*EXERCISE OBJECTIVE*
Reproduce the records below exactly as they appear, omitting any pictures they contain.

------ EXTRACTED DATA

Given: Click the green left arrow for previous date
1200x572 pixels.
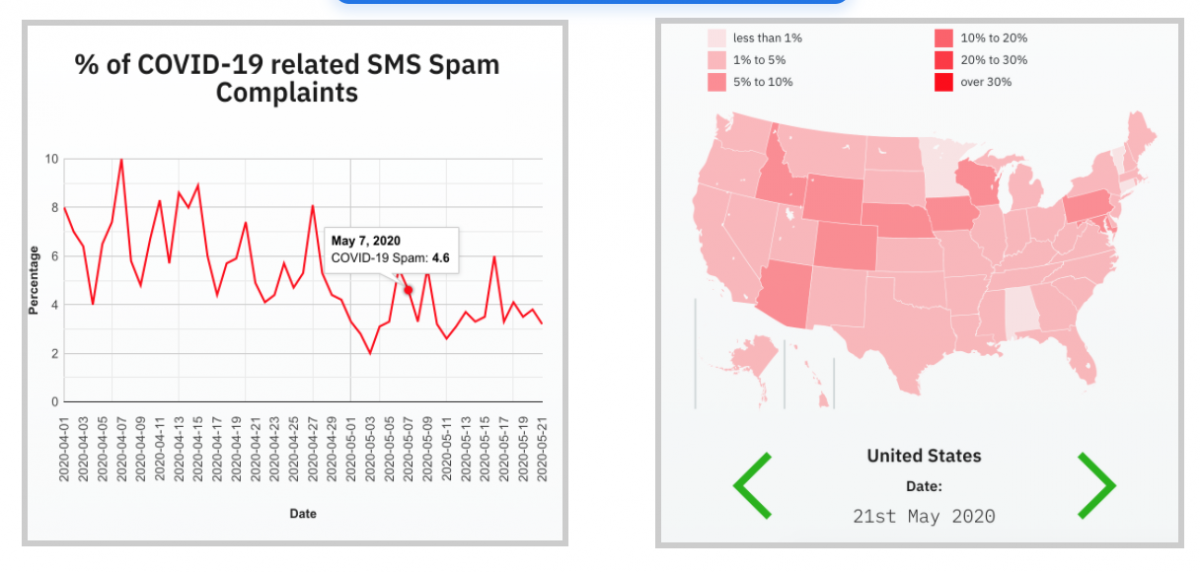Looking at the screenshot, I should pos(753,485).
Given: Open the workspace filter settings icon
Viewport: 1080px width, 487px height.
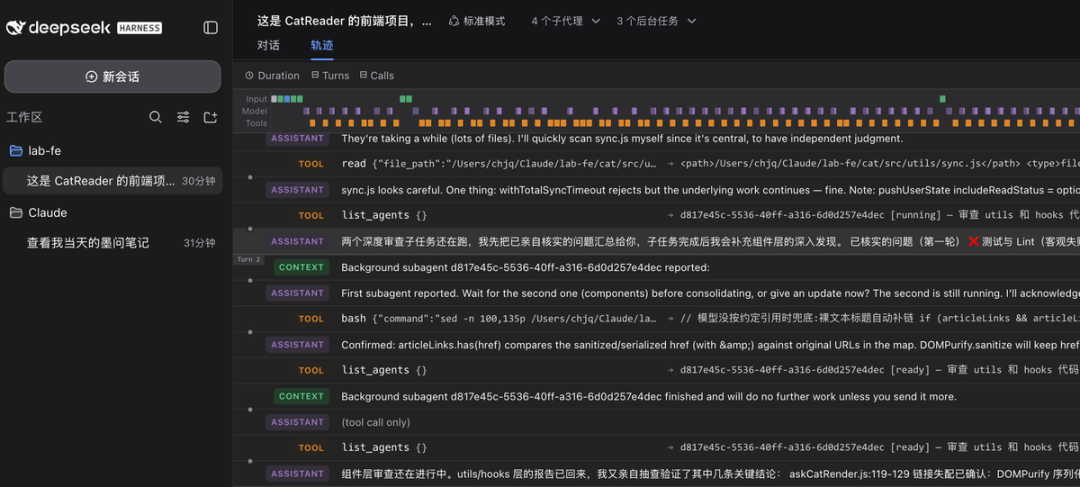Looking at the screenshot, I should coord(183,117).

------------

*EXERCISE OUTPUT*
Given: Click the green left arrow for previous date
1200x572 pixels.
Looking at the screenshot, I should pos(753,485).
Given: Open the workspace filter settings icon
Viewport: 1080px width, 487px height.
Looking at the screenshot, I should coord(183,117).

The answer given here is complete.